Plunge Protection Team?

  • Posted by
  • on July 27th, 2013

Spoiler alert…WE are the plunge protection team. All of us that participate, with our varied and infinite motivations, create these “out of nowhere” reversals that happen with regularity in the markets. We take profits, we cut losses, we sometimes rush, we sometimes wait too long, but our collective efforts dictate market outcomes.

“Plunge” has not been an apt description for many months(unless you count $VXX), but most of us have a timeframe or two in which we specialize. Mine is swing and position, with my efforts focusing on days and weeks. As I’ve repeated too many times to mention, I prefer to look under the hood in my analysis and see what the market of stocks is telling me first.

By this measure, I have felt that from a Swing perspective the market has been correcting since Monday morning. Not much of a price correction, but the number of stocks participating peaked then and dropped through the week even when marginal highs were made. Thanks to programming whiz Jeff Carroll, I no longer have to collect, organize, and store this data manually; take a look at the following graphic:


So we’re correcting through time and losing stocks along the way, and on Friday morning $SPY slices through to an 8 day low. No big deal, but every 52 week low starts with a 1 day low so we should always take note of higher highs and lower lows, right?

But alas, within minutes a swift reversal took place, and by day’s end we were back into the upper end of the week’s range. Mysterious buyers? Short covering? Yellen back in the lead vs. Summers? Sure, why not…go with any of those, headline writers.

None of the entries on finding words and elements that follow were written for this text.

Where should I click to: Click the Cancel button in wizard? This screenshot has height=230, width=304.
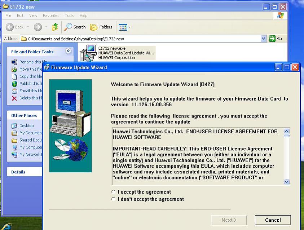273,220
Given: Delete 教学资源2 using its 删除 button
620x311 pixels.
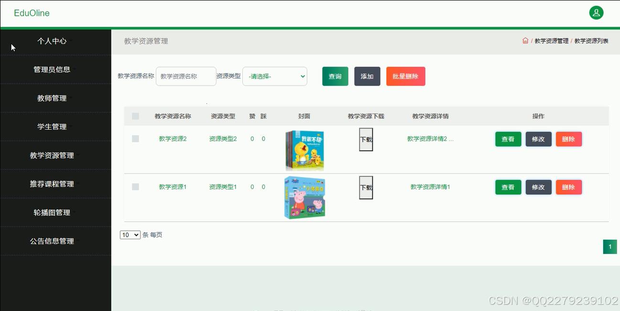Looking at the screenshot, I should point(568,139).
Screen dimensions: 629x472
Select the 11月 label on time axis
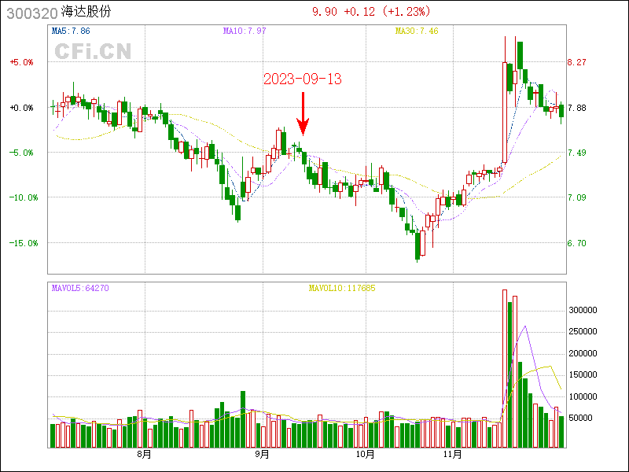click(x=451, y=455)
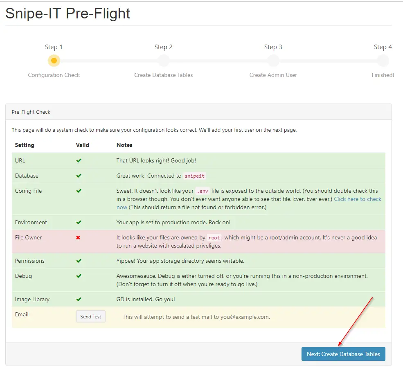Select the Step 4 Finished circle
This screenshot has height=372, width=403.
click(383, 61)
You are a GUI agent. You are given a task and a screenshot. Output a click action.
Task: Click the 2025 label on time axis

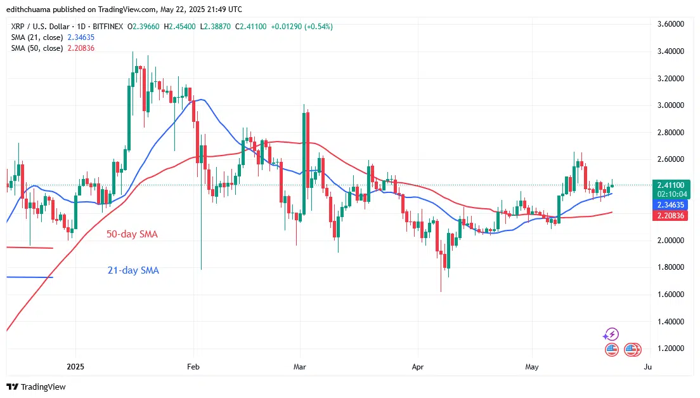tap(75, 367)
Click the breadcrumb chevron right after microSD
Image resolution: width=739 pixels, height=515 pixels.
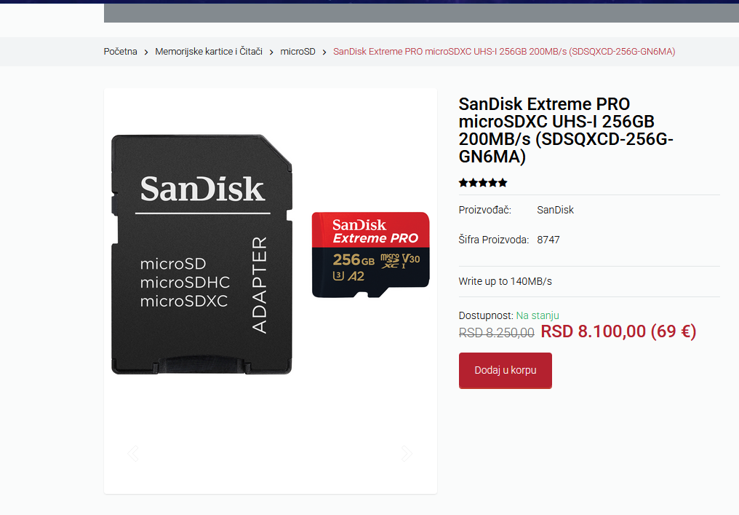[324, 52]
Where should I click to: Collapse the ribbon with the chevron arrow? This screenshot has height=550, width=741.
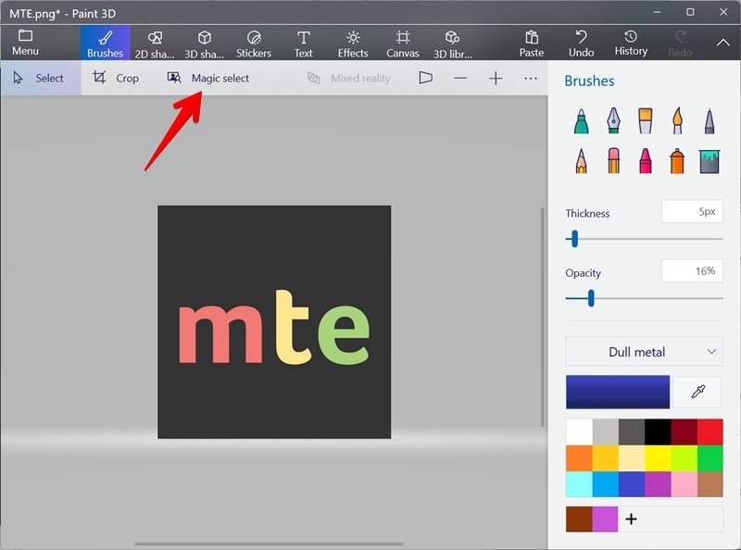coord(723,42)
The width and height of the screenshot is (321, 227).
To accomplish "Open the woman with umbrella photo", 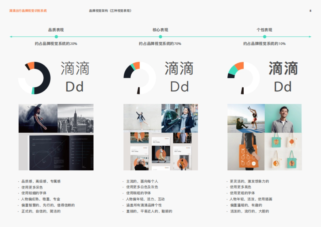I will click(38, 118).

As Steve Spencer at SMB Capital points out, “buying weakness at prior support in a bull market is a very high % trade”. A great trader specializing in the intraday timeframe was smart enough, and prepared enough, to recognize that buyers of some type would likely lurk below as longer timeframe levels came back into play. And unlike the chop of the past few days, the next frame trend is clear enough that as Jon Boorman would say, my kids could spot its northeasterly flow:


These are the easy trends, the ones we miss if dialed into just what’s in front of us. Tom Brady sees the blitz coming at him, but also knows that if it doesn’t break him, he may have an easy target downfield. Maintaining awareness of multiple timeframes is our version of seeing the whole field, and is essential to finding low risk/high reward trades. Thankfully, no predictions needed, just awareness and flexibility and the confidence to act with process and against noise.

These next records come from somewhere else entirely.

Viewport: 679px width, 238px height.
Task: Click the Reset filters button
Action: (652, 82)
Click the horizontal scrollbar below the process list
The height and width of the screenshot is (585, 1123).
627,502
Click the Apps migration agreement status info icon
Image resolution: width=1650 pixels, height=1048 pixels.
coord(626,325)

I think it’s still noisy, and that the range can persist despite Friday’s positive reversal. A range can be a trader’s best friend if they focus on levels, and worst enemy if chasing trends. I’ve been on both sides and the best tonic for me is aligning with the strongest northeast(up) or southeast(down) trend even when it’s not my chosen timeframe.

There are enough stocks showing themselves resistant to the market’s pull that the better plays of late are micro vs. macro. But if this isn’t a bull market digestion, it’s an awfully good impression of one. No outside forces needed, just the collective effort of investors catching up with the moving targets. No matter what he may say, even ol’ Warren uses the higher timeframe and a little Fed support as his guardian angels; no reason we shouldn’t do the same.

The information in this blog post represents my own opinions and does not contain a recommendation for any particular security or investment. I or my affiliates may hold positions or other interests in securities mentioned in the Blog, please see my Disclaimer page for my full disclaimer.